**SOURCE EXTRACT:**
----
Not the bookshop I worked in but typical of some secondhand bookshops I shop in 🙂

In my past life as a bookseller, I once spent thirty looong minutes with a customer who insisted on checking through piles of books to find the perfect copy. She wanted only pristine editions, preferably ones that human hands had not touched prior to hers. While I respected her wishes (and that she was buying at least ten titles), it was an exacting process that somehow required me as well as her to inspect each one for microscopic scratches and feathering of the corners. The removal of the price stickers caused even more angst, for both of us.

There’s a sharp division between brand-new and secondhand buyers. Some people come out in a sweat at just the thought of touching something pre-loved. And paper in particular can be a depository of germs and stains, so yes, secondhand books are not for everyone.

But I love them for several reasons – they’re cheap, it’s a great form of recycling, and they have a history – someone loved and read them at some point, but their time has come to move on to another reader’s hands. Or they’re just the dreaded syllabus novel that wasn’t even cracked (the movie was watched instead).

Gwynne signatureI also love opening the front page to find a prior owner’s signature inside, with sometimes the date and location, or a ‘Happy Birthday’ message from an aunt and uncle. This sets off my imagination as to why the book was eventually given away. And early this year I found a secondhand book signed by the author – extra bonus!
----
**EXCERPTED DATA:**
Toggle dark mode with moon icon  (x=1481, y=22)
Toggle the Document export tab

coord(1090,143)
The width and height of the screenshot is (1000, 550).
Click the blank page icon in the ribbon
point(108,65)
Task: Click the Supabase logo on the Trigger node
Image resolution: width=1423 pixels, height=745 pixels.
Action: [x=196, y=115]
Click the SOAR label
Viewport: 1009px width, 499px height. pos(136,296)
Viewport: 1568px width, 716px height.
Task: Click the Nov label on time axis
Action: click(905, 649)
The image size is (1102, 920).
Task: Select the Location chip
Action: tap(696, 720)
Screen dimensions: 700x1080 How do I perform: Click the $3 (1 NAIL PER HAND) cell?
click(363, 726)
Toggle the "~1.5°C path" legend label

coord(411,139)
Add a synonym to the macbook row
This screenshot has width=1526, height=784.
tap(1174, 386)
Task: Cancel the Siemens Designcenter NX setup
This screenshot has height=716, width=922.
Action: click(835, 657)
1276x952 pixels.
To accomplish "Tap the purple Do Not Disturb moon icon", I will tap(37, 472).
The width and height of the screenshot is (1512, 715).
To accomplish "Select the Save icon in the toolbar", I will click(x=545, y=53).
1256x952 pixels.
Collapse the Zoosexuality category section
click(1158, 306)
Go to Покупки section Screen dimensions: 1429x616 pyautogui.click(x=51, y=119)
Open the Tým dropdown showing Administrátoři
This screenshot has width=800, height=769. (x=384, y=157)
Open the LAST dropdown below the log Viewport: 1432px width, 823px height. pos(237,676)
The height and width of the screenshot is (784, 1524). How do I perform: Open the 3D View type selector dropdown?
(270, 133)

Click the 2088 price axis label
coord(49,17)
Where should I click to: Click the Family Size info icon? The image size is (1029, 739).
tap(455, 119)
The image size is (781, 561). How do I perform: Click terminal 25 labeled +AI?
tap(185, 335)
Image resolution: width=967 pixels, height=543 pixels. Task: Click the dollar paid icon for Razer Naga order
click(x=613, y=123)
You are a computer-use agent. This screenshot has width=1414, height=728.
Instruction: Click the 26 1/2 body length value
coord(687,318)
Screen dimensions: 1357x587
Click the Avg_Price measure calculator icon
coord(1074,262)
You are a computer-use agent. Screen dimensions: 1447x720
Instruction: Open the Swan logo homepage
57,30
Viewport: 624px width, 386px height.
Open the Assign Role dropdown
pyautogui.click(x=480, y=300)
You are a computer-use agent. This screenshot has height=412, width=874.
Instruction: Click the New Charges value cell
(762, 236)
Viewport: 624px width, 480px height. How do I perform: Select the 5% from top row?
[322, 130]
----
**WHAT YOU NEED TO DO:**
a) Please copy the stretch of the secondhand books text from "Gwynne signatureI also" through "author – extra bonus!", swapping "imagination" for "curiosity".
b) In the secondhand books text, how long did the bookseller spend with the customer who wanted the perfect copy?

**RESPONSES TO THE EXERCISE:**
a)
Gwynne signatureI also love opening the front page to find a prior owner’s signature inside, with sometimes the date and location, or a ‘Happy Birthday’ message from an aunt and uncle. This sets off my curiosity as to why the book was eventually given away. And early this year I found a secondhand book signed by the author – extra bonus!

b) Thirty minutes.